The entire listing is to be repeated verbatim.

PROVIDED MATERIAL Block Start

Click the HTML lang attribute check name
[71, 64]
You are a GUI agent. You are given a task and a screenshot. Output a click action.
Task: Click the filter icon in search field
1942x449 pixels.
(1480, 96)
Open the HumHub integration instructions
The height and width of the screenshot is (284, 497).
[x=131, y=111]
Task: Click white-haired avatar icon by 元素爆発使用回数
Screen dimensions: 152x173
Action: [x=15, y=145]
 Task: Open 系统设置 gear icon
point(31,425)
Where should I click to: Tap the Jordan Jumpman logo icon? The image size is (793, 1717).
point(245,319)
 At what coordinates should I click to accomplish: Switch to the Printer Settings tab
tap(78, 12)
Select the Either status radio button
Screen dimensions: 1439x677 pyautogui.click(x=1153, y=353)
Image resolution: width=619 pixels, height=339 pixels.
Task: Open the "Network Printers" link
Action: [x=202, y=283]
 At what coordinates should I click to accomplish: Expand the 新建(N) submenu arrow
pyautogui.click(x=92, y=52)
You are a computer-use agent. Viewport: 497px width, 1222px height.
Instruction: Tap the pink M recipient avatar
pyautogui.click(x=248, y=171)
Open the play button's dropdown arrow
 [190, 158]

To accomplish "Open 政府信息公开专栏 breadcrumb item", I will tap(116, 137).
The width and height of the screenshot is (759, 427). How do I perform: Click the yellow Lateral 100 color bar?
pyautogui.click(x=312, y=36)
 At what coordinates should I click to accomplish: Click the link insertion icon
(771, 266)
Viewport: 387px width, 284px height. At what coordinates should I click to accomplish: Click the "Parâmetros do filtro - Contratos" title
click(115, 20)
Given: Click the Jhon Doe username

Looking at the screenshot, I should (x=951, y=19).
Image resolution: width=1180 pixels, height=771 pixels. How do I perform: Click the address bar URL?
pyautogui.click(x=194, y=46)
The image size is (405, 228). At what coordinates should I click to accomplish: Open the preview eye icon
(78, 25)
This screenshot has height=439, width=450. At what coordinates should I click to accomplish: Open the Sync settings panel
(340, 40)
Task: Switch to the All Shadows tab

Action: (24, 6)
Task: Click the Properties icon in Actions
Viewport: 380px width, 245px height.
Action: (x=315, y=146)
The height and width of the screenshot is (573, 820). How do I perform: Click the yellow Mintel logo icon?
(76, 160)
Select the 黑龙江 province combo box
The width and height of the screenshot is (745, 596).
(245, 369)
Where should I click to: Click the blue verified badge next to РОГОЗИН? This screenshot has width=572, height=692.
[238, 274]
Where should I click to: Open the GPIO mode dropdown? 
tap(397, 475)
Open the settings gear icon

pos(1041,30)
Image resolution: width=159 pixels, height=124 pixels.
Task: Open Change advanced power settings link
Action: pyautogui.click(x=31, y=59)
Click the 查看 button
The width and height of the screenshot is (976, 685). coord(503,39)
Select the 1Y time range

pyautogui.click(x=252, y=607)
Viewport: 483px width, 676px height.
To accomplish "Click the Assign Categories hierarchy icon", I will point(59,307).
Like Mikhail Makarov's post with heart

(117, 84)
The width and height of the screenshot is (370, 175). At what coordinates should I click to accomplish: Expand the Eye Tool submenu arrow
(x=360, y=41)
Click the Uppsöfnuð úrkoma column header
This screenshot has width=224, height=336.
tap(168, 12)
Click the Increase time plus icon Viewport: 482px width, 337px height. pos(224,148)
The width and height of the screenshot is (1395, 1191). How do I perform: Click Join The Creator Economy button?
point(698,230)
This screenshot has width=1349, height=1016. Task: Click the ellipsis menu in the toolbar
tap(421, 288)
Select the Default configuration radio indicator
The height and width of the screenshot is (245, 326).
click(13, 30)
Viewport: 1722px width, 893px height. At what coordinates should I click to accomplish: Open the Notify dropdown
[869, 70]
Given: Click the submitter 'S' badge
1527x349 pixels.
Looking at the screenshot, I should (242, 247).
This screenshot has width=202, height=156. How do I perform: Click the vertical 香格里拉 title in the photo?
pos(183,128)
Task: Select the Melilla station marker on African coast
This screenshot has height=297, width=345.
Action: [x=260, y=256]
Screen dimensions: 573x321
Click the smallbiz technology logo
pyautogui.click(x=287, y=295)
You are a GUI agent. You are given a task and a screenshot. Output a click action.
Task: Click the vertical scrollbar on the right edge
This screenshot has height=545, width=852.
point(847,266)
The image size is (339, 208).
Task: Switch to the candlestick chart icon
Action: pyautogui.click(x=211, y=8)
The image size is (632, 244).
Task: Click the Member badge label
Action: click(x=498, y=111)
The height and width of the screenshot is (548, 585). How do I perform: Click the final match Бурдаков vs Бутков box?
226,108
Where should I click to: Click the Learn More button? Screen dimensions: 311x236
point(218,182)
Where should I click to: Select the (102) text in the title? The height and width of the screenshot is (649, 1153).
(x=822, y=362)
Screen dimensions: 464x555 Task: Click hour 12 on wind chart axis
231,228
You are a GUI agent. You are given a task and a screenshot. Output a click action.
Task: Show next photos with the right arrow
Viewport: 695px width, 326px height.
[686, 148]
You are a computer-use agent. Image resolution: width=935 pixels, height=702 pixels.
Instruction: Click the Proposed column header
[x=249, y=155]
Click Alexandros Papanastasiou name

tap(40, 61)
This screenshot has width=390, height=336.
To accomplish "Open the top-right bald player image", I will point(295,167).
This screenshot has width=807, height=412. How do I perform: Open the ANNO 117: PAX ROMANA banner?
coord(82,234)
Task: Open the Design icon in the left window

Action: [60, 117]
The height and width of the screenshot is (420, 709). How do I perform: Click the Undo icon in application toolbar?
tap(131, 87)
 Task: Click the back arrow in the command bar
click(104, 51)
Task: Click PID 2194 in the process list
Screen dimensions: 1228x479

PROVIDED MATERIAL Block End

RESULT:
Click the HTML lang attribute check name
[71, 64]
You are a GUI agent. You are given a task and a screenshot. Output a click action.
Task: Click the filter icon in search field
1942x449 pixels.
(1480, 96)
Open the HumHub integration instructions
The height and width of the screenshot is (284, 497).
[x=131, y=111]
Task: Click white-haired avatar icon by 元素爆発使用回数
Screen dimensions: 152x173
Action: [x=15, y=145]
 Task: Open 系统设置 gear icon
point(31,425)
Where should I click to: Tap the Jordan Jumpman logo icon? The image size is (793, 1717).
point(245,319)
 At what coordinates should I click to accomplish: Switch to the Printer Settings tab
tap(78, 12)
Select the Either status radio button
Screen dimensions: 1439x677 pyautogui.click(x=1153, y=353)
Image resolution: width=619 pixels, height=339 pixels.
Task: Open the "Network Printers" link
Action: [x=202, y=283]
 At what coordinates should I click to accomplish: Expand the 新建(N) submenu arrow
pyautogui.click(x=92, y=52)
You are a computer-use agent. Viewport: 497px width, 1222px height.
Instruction: Tap the pink M recipient avatar
pyautogui.click(x=248, y=171)
Open the play button's dropdown arrow
 [190, 158]

To accomplish "Open 政府信息公开专栏 breadcrumb item", I will tap(116, 137).
The width and height of the screenshot is (759, 427). How do I perform: Click the yellow Lateral 100 color bar?
pyautogui.click(x=312, y=36)
 At what coordinates should I click to accomplish: Click the link insertion icon
(771, 266)
Viewport: 387px width, 284px height. At what coordinates should I click to accomplish: Click the "Parâmetros do filtro - Contratos" title
click(115, 20)
Given: Click the Jhon Doe username

Looking at the screenshot, I should (x=951, y=19).
Image resolution: width=1180 pixels, height=771 pixels. How do I perform: Click the address bar URL?
pyautogui.click(x=194, y=46)
The image size is (405, 228). At what coordinates should I click to accomplish: Open the preview eye icon
(78, 25)
This screenshot has height=439, width=450. At what coordinates should I click to accomplish: Open the Sync settings panel
(340, 40)
Task: Switch to the All Shadows tab

Action: (24, 6)
Task: Click the Properties icon in Actions
Viewport: 380px width, 245px height.
Action: (x=315, y=146)
The height and width of the screenshot is (573, 820). How do I perform: Click the yellow Mintel logo icon?
(76, 160)
Select the 黑龙江 province combo box
The width and height of the screenshot is (745, 596).
(245, 369)
Where should I click to: Click the blue verified badge next to РОГОЗИН? This screenshot has width=572, height=692.
[238, 274]
Where should I click to: Open the GPIO mode dropdown? 
tap(397, 475)
Open the settings gear icon

pos(1041,30)
Image resolution: width=159 pixels, height=124 pixels.
Task: Open Change advanced power settings link
Action: pyautogui.click(x=31, y=59)
Click the 查看 button
The width and height of the screenshot is (976, 685). coord(503,39)
Select the 1Y time range

pyautogui.click(x=252, y=607)
Viewport: 483px width, 676px height.
To accomplish "Click the Assign Categories hierarchy icon", I will point(59,307).
Like Mikhail Makarov's post with heart

(117, 84)
The width and height of the screenshot is (370, 175). At what coordinates should I click to accomplish: Expand the Eye Tool submenu arrow
(x=360, y=41)
Click the Uppsöfnuð úrkoma column header
This screenshot has width=224, height=336.
tap(168, 12)
Click the Increase time plus icon Viewport: 482px width, 337px height. pos(224,148)
The width and height of the screenshot is (1395, 1191). How do I perform: Click Join The Creator Economy button?
point(698,230)
This screenshot has width=1349, height=1016. Task: Click the ellipsis menu in the toolbar
tap(421, 288)
Select the Default configuration radio indicator
The height and width of the screenshot is (245, 326).
click(13, 30)
Viewport: 1722px width, 893px height. At what coordinates should I click to accomplish: Open the Notify dropdown
[869, 70]
Given: Click the submitter 'S' badge
1527x349 pixels.
Looking at the screenshot, I should (242, 247).
This screenshot has width=202, height=156. How do I perform: Click the vertical 香格里拉 title in the photo?
pos(183,128)
Task: Select the Melilla station marker on African coast
This screenshot has height=297, width=345.
Action: [x=260, y=256]
Screen dimensions: 573x321
Click the smallbiz technology logo
pyautogui.click(x=287, y=295)
You are a GUI agent. You are given a task and a screenshot. Output a click action.
Task: Click the vertical scrollbar on the right edge
This screenshot has height=545, width=852.
point(847,266)
The image size is (339, 208).
Task: Switch to the candlestick chart icon
Action: pyautogui.click(x=211, y=8)
The image size is (632, 244).
Task: Click the Member badge label
Action: click(x=498, y=111)
The height and width of the screenshot is (548, 585). How do I perform: Click the final match Бурдаков vs Бутков box?
226,108
Where should I click to: Click the Learn More button? Screen dimensions: 311x236
point(218,182)
Where should I click to: Select the (102) text in the title? The height and width of the screenshot is (649, 1153).
(x=822, y=362)
Screen dimensions: 464x555 Task: Click hour 12 on wind chart axis
231,228
You are a GUI agent. You are given a task and a screenshot. Output a click action.
Task: Show next photos with the right arrow
Viewport: 695px width, 326px height.
[686, 148]
You are a computer-use agent. Image resolution: width=935 pixels, height=702 pixels.
Instruction: Click the Proposed column header
[x=249, y=155]
Click Alexandros Papanastasiou name

tap(40, 61)
This screenshot has width=390, height=336.
To accomplish "Open the top-right bald player image", I will point(295,167).
This screenshot has width=807, height=412. How do I perform: Open the ANNO 117: PAX ROMANA banner?
coord(82,234)
Task: Open the Design icon in the left window

Action: [60, 117]
The height and width of the screenshot is (420, 709). How do I perform: Click the Undo icon in application toolbar?
tap(131, 87)
 Task: Click the back arrow in the command bar
click(104, 51)
Task: Click PID 2194 in the process list
Screen dimensions: 1228x479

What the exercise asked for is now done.